Recently, Puerto Rican drag queen and makeup enthusiast Jason/April Carrión came under fire after what was intended to be a makeup exploration of Boricua culture. The series, Carrión explained on the Instagram post, sought out to use coffee grounds to demonstrate the varying skin shades between Boricuas of Spanish, Taino, and African ancestry. But it ended up sending a much different message.
Despite intentions to celebrate the “richness and diversity in [Boricua] culture,” Carrión participated in blackface—or the painting one’s face a darker or black pigment—which is never, ever okay. By now, most people [should] know that blackface is a tool historically rooted in oppression and dehumanization, but there are still many people, including Latinxs like Carrión, who continue to slip up. And, though it may seem harmless, these types of actions are indicative of a more insidious problem in the Latinx community.
Though the Latinx community is colorful and diverse; we are not a monolith. Yes, all Latinxs are minorities, but because we are made up of many racial, cultural, and ethnic identities we all experience differing degrees of discrimination; not all of us are oppressed in the same way. But, too often, instead of creating community solidarity, our differences often serve to further divide us and sustain colorism, or the idea and practice that gives lighter-skinned people more privilege and fairer treatment.
The many manifestations of colorism in our communities—most recently epitomized by the recent murders of Nabra Hassanen and Philando Castile at the hands of Latinxs—are evidence that the Latinx community still has a lot more work to do when it comes to countering xenophobia and anti-blackness.
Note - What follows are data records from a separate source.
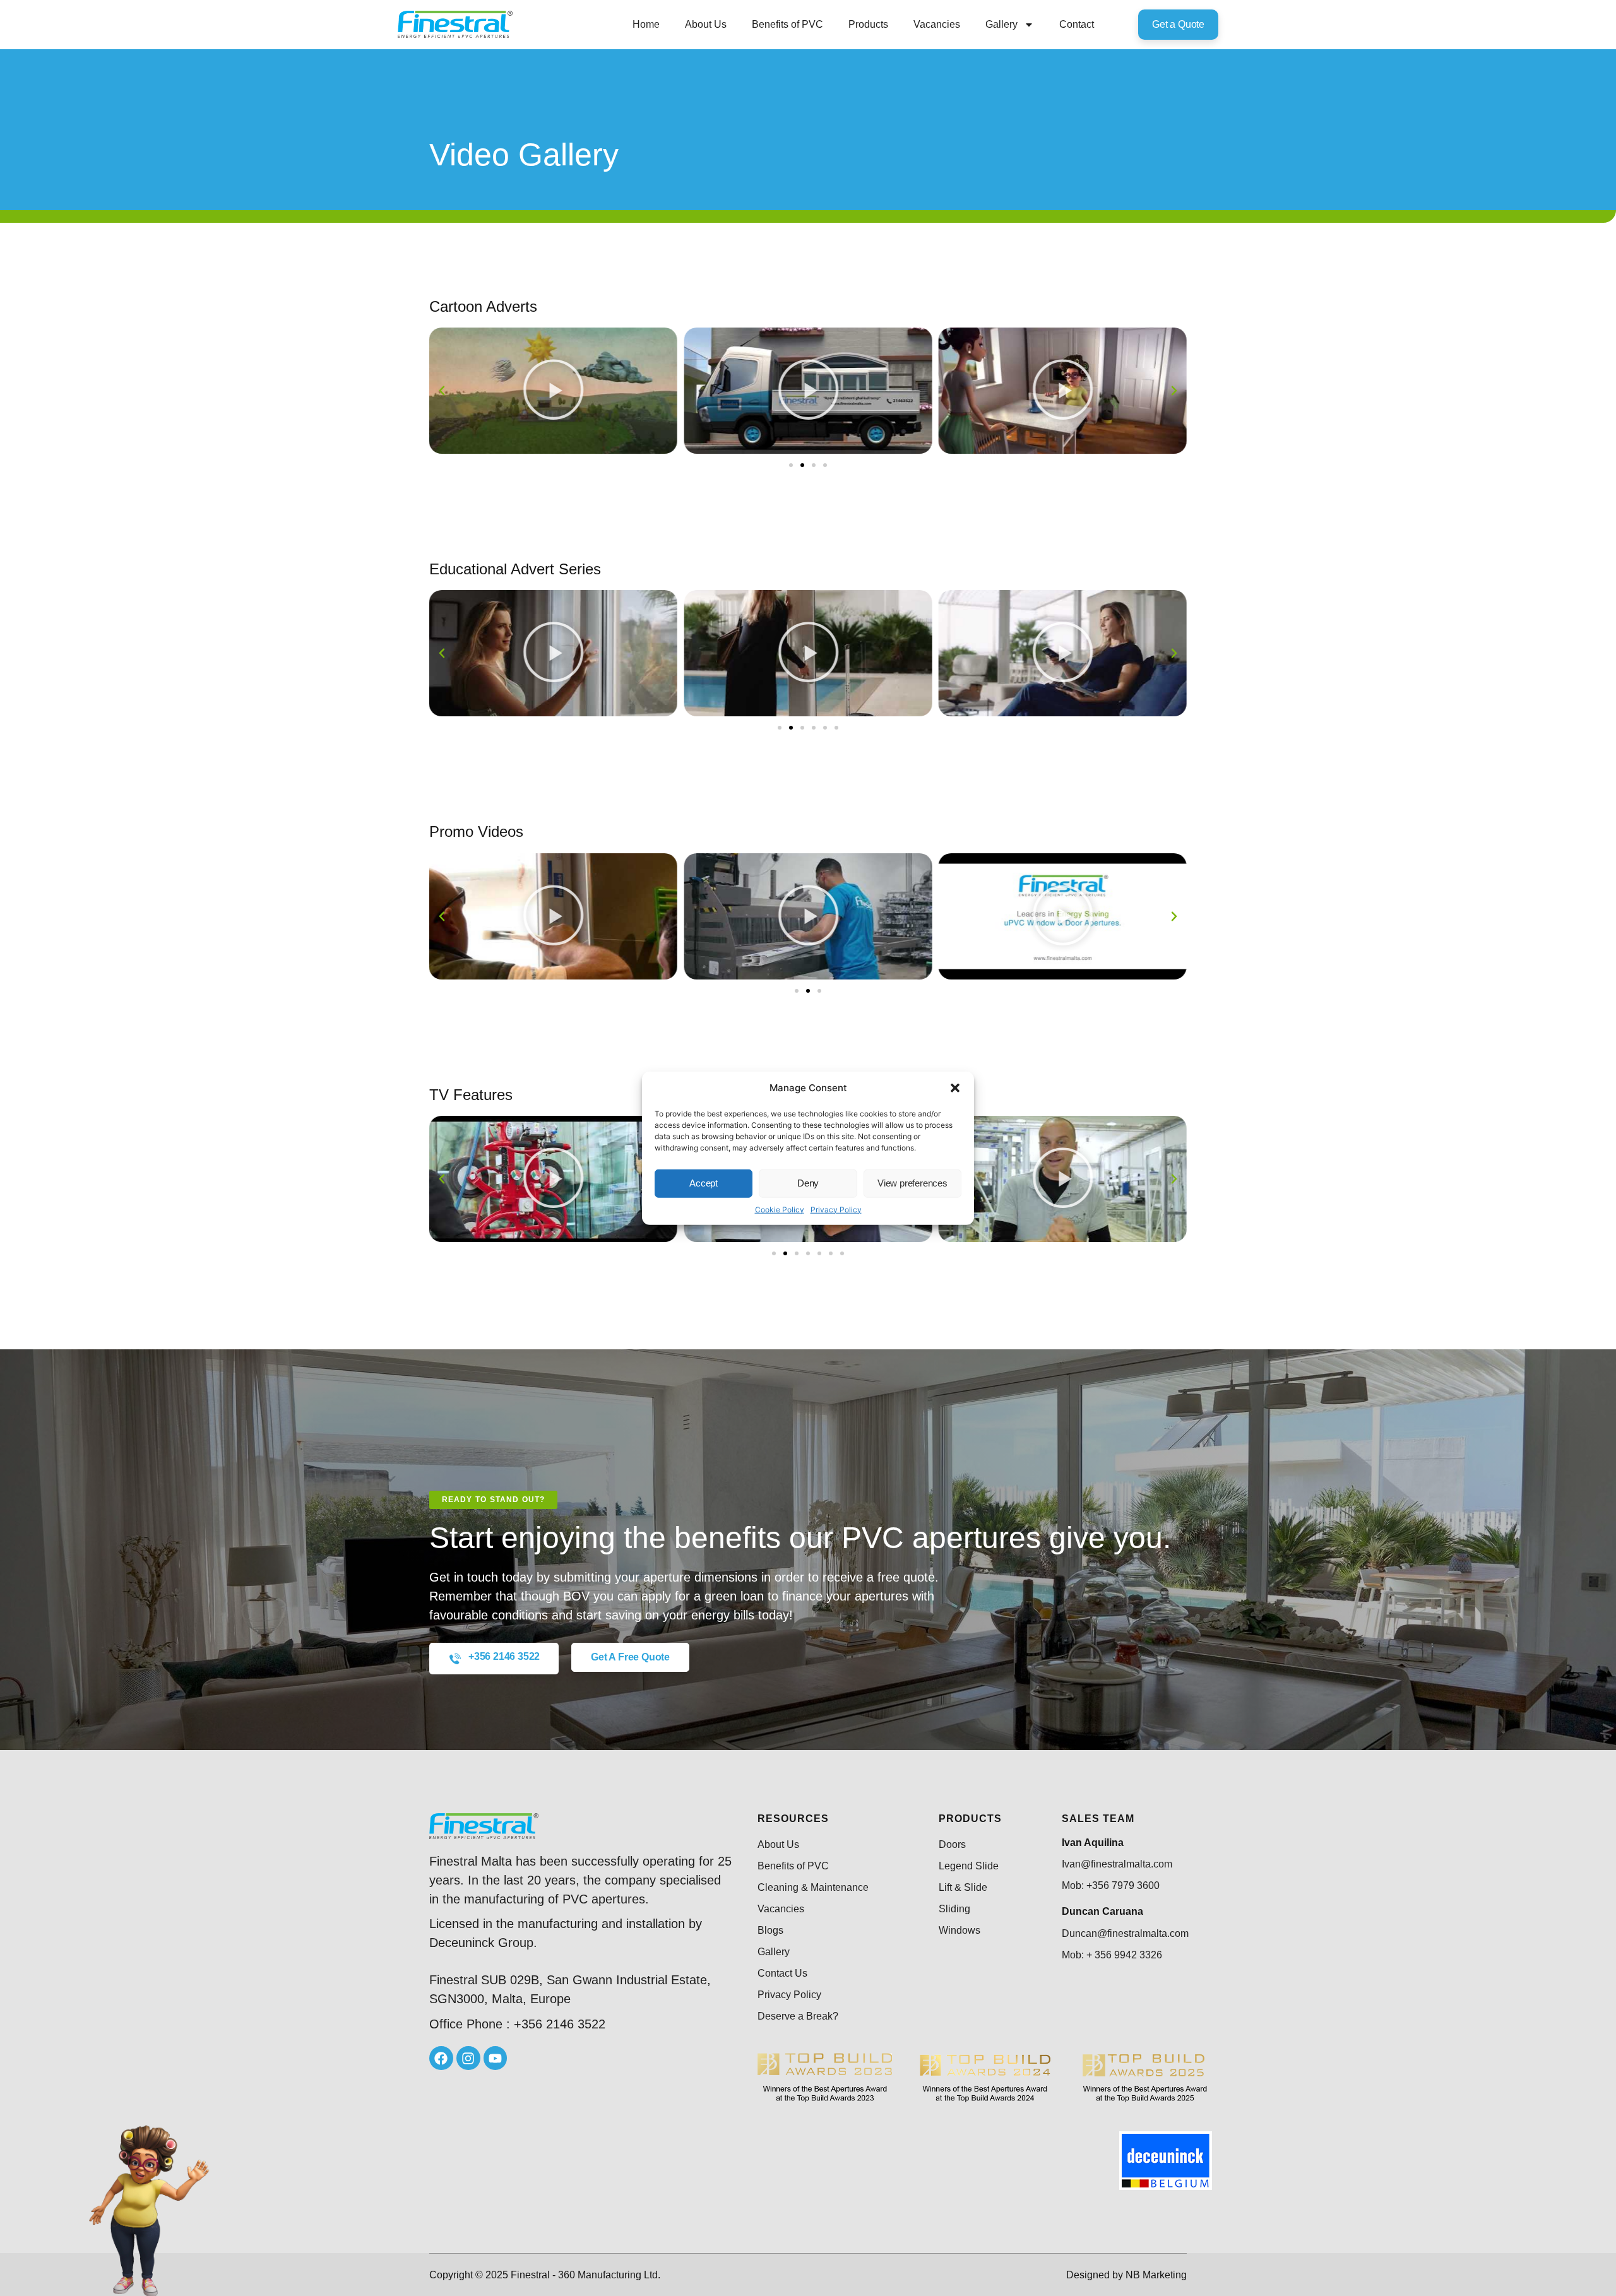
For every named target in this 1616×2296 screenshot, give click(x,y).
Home (646, 24)
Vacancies (936, 24)
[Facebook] (441, 2058)
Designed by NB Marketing (1126, 2274)
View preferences (912, 1183)
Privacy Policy (836, 1209)
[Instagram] (468, 2058)
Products (868, 24)
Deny (808, 1183)
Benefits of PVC (787, 24)
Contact (1076, 24)
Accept (703, 1183)
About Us (706, 24)
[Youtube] (496, 2058)
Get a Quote (1178, 24)
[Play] (553, 391)
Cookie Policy (779, 1209)
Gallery (1001, 24)
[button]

Because whiteness is placed on a pedestal across communities and cultures, it should come as no surprise that those who can get closest to this ideal are met with more privileges. This doesn’t invalidate struggles of light-skinned people of color, it only means that those of us who hold more privilege also bear a responsibility to be better allies to the rest of our community. One great way to start doing this is by speaking out when we see other Latinxs slipping up, even if it’s something seemingly harmless.
Minor offenses can evolve into cultures of resentment and deeply rooted hate that can lead to violence and, sometimes, even death, as we have recently seen in the news. For this reason, Latinxs need to get better at calling out these ‘minor’ actions and behaviors whenever they happen. After all, even the smallest comments can help to uphold white supremacy.
Whether it’s a makeup artist aiming to highlight cultural diversity, a tía saying something insensitive about a Dominican neighbor, or a Chicano friend slipping the n-word one too many times, calling out anti-blackness or islamophobia in our community is our responsibility. So let’s get to work.